» The problem: In the records below, the line with "Viewport: 454px width, 387px height." opens the range and the line with "Given: Jump to 2021 in the navigator timeline" closes it; print that range exactly and nothing else.

── Excerpted data ──

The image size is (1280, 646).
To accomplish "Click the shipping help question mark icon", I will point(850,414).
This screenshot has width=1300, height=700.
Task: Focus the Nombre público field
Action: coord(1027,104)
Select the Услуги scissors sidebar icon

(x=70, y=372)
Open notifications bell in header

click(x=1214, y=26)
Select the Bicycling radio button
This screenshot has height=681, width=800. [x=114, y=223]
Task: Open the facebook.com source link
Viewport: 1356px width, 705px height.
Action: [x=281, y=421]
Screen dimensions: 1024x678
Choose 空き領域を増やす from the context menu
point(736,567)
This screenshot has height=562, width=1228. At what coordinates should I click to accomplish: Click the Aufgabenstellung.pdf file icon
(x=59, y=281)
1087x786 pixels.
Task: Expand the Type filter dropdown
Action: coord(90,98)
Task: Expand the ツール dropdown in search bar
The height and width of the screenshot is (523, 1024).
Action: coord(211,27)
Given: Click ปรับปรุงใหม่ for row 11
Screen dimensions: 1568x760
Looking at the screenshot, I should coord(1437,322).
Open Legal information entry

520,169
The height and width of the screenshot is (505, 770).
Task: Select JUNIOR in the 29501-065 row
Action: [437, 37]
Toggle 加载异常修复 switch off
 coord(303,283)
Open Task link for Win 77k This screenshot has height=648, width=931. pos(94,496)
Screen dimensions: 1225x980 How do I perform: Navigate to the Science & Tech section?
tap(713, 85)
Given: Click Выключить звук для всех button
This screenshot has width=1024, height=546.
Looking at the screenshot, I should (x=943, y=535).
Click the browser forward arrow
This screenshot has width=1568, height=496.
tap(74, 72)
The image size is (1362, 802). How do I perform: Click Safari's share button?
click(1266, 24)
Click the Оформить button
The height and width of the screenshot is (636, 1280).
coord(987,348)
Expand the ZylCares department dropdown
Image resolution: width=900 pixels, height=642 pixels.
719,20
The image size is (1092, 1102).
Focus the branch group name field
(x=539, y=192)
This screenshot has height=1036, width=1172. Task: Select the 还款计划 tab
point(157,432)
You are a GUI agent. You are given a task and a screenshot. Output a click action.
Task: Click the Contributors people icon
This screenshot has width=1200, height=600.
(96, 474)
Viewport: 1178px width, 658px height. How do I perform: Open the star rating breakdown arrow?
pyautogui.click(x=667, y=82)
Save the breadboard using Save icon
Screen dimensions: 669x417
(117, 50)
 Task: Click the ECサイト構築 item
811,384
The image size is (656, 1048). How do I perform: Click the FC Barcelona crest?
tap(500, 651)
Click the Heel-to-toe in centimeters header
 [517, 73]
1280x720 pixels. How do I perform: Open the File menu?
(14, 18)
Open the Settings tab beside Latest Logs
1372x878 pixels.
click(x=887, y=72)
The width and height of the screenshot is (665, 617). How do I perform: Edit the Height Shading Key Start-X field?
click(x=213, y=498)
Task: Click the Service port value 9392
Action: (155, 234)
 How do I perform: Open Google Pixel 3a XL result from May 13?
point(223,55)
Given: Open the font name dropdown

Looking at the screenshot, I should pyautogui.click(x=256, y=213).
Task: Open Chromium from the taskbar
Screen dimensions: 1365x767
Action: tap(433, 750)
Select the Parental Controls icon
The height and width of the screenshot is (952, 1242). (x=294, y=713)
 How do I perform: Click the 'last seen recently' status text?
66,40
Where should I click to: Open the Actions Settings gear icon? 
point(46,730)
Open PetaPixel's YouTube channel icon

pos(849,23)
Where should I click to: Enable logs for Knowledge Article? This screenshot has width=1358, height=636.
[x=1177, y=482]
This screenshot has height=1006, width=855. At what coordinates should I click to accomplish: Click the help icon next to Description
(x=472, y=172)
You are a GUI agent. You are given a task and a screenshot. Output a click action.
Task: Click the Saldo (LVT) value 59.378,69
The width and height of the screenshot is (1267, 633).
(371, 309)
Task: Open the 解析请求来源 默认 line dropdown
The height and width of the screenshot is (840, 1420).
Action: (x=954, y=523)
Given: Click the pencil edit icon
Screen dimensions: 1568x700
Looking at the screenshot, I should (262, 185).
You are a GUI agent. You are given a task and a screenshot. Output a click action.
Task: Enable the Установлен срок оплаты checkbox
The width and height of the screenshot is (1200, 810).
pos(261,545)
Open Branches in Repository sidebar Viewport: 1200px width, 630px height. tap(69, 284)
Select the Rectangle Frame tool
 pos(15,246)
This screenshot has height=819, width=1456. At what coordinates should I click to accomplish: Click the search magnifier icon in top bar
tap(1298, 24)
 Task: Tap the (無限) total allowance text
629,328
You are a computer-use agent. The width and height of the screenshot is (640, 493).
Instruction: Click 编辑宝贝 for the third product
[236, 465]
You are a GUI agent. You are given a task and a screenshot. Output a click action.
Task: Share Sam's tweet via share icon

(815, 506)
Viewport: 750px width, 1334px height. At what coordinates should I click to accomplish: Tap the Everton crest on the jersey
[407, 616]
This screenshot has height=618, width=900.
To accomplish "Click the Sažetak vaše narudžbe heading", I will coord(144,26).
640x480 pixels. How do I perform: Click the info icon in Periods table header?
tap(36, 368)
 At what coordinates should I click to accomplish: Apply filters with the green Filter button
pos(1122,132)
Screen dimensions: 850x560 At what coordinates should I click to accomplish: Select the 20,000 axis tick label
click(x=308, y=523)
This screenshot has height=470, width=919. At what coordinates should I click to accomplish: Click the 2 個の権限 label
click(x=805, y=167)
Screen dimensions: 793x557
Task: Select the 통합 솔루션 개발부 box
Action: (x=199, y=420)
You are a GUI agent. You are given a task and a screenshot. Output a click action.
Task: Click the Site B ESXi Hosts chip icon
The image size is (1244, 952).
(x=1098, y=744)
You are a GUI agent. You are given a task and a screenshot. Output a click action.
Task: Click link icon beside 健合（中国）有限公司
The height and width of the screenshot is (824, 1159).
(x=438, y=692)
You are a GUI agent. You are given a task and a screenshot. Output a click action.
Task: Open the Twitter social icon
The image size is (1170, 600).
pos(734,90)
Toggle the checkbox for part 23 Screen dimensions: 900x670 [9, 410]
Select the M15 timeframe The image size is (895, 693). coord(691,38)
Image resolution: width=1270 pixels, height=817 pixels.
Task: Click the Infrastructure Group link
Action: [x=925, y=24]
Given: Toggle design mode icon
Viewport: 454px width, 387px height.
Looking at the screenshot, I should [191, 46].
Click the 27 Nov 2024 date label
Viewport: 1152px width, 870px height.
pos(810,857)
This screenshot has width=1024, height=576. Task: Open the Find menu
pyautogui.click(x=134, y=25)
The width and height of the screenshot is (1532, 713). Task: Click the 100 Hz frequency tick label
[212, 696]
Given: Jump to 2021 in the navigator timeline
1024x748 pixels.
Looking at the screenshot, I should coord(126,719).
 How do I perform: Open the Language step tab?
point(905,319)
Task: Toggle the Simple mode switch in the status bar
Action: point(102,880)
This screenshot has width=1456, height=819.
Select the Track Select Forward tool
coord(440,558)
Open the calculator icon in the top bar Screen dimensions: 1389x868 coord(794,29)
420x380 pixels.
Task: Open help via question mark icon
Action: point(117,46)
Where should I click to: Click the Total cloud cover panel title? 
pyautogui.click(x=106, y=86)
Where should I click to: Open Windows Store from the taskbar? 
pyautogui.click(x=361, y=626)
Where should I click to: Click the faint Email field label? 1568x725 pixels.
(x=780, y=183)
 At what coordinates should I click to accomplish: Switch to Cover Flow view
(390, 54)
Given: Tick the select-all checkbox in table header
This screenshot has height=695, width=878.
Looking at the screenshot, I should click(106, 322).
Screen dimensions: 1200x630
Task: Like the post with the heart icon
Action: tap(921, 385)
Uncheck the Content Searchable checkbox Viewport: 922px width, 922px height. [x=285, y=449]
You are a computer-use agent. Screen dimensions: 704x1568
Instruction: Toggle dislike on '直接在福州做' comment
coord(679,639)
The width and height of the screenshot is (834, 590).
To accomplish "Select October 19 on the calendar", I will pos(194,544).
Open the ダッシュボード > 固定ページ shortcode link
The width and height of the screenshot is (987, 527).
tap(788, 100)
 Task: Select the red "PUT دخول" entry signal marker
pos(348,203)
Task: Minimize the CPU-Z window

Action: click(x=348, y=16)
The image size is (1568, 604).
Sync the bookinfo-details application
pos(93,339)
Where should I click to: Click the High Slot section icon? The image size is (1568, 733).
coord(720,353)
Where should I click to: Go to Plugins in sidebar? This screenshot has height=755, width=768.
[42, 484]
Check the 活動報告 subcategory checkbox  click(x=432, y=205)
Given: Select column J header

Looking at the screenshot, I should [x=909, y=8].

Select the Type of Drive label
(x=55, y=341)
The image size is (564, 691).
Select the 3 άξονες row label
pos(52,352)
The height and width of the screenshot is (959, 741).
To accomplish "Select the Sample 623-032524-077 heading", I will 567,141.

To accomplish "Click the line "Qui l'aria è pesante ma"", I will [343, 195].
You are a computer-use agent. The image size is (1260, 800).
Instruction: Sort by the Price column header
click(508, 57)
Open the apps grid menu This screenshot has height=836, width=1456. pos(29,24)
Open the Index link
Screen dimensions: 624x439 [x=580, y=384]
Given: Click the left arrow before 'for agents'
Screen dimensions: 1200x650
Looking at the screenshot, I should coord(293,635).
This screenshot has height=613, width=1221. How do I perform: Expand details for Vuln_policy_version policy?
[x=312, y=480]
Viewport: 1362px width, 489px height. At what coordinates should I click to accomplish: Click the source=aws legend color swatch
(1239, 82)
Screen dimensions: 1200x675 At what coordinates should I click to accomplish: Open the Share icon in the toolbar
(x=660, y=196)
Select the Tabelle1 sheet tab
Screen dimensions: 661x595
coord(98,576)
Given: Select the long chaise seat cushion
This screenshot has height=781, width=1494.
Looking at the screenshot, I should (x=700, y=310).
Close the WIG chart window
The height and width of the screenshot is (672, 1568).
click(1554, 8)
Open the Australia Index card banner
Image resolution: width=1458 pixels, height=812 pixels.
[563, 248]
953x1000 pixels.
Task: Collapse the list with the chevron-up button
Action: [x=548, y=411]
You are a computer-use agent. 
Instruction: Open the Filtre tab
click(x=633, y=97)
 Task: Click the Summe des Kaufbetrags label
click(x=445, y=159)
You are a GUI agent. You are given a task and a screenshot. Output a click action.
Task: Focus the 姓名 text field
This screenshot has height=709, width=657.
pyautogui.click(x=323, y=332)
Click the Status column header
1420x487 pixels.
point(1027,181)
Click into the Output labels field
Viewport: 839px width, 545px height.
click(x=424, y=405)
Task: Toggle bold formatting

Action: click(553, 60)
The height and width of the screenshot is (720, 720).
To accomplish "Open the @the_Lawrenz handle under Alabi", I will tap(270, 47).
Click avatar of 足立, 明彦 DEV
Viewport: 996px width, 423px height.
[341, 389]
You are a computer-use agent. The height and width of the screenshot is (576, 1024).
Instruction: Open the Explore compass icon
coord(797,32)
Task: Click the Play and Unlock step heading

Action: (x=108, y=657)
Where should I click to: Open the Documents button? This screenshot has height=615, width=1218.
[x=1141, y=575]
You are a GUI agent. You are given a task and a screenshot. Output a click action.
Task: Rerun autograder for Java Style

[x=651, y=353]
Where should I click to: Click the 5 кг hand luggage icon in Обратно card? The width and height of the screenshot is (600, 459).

───

» Response area:
Viewport: 454px width, 387px height.
Looking at the screenshot, I should [191, 46].
Click the 27 Nov 2024 date label
Viewport: 1152px width, 870px height.
pos(810,857)
This screenshot has width=1024, height=576. Task: Open the Find menu
pyautogui.click(x=134, y=25)
The width and height of the screenshot is (1532, 713). Task: Click the 100 Hz frequency tick label
[212, 696]
Given: Jump to 2021 in the navigator timeline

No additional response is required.